The Lunheng 论衡 “Discussive Weighing” is a philosophical treatise written by the Later Han period 后汉 (25-220) scholar Wang Chong 王充. It took himself thirty years to complete his book. Of the originally 85 chapters one is lost (Zhaozhi 招致). Wang Chong screened a vast amount of ancient literature to obtain a fundus of statements of the supernatural, which he wanted to engage in a scientific dispute. Wang Chong is highly esteemed both in China and in the West as one of the first philosophers who critically analysed histories and stories to eliminate superstitious elements. Especially two beliefs were attacked by Wang Chong, firstly the belief that human deeds were somehow redeemed by Heaven as a moral instance (ganying 感应), and secondly, the belief in magic and omina.

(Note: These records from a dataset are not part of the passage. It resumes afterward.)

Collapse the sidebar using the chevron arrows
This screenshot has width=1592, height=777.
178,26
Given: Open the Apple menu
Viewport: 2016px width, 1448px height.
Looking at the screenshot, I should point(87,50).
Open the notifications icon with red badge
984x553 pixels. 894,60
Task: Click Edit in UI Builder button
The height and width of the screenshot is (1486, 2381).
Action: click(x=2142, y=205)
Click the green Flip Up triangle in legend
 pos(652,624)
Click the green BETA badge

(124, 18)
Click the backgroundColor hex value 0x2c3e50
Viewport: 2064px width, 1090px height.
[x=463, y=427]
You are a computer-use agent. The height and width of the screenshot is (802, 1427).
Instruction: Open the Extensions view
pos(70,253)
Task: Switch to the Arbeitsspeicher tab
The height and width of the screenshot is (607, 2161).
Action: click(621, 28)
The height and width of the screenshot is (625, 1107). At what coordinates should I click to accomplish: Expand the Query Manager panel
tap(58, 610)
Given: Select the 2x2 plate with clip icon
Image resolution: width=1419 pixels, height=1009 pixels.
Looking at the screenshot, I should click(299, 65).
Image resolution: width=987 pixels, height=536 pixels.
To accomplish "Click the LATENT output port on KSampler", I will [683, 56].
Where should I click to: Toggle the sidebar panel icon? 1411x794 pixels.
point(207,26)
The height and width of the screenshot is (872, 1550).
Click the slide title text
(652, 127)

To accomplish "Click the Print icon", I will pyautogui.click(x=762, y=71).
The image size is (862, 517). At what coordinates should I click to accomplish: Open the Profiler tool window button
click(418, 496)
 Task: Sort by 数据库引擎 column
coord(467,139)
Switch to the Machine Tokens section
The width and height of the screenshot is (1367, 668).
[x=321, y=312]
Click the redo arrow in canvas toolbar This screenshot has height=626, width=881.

There was a very popular tradition of explaining the Confucian classics in terms of apocryphal omina sent down by Heaven, as expressed in the vast treasury of apocryphal (chenwei 谶纬) literature. Wang Chong did not believe in a thorough and mutual connectivity of all objects existing in the universe which would make the existance of all objects, physical qualities and human emotions dependant on a set of other conditions in the universe, and which would postulate that—like in a biblic sense—the universe was complete in its actual state. Wang, quite contrary, believed that, for instance, the existance of certain plants was not the result of Heaven’s will to nourish humans, or that thunder, inundations, the appearance of phoenixes or strange sprites, were caused by good or bad behaviour of a ruler. The existance of all objects and their qualities is accidental (ziran 自然), as Wang Chong believed, and not the result of a higher metaphysical plan. Heaven is also not the force enthroning a ruler by assigning to him the Heavenly mandate, but a ruler is made by himself, by man and the historical circumstances. Ghosts could simply not be, because there is no spirit (jing 精) without body (ti 体), like there is no fire without fuel. There is also, he said, no innate knowledge, as everybody has to undergo experience before knowing.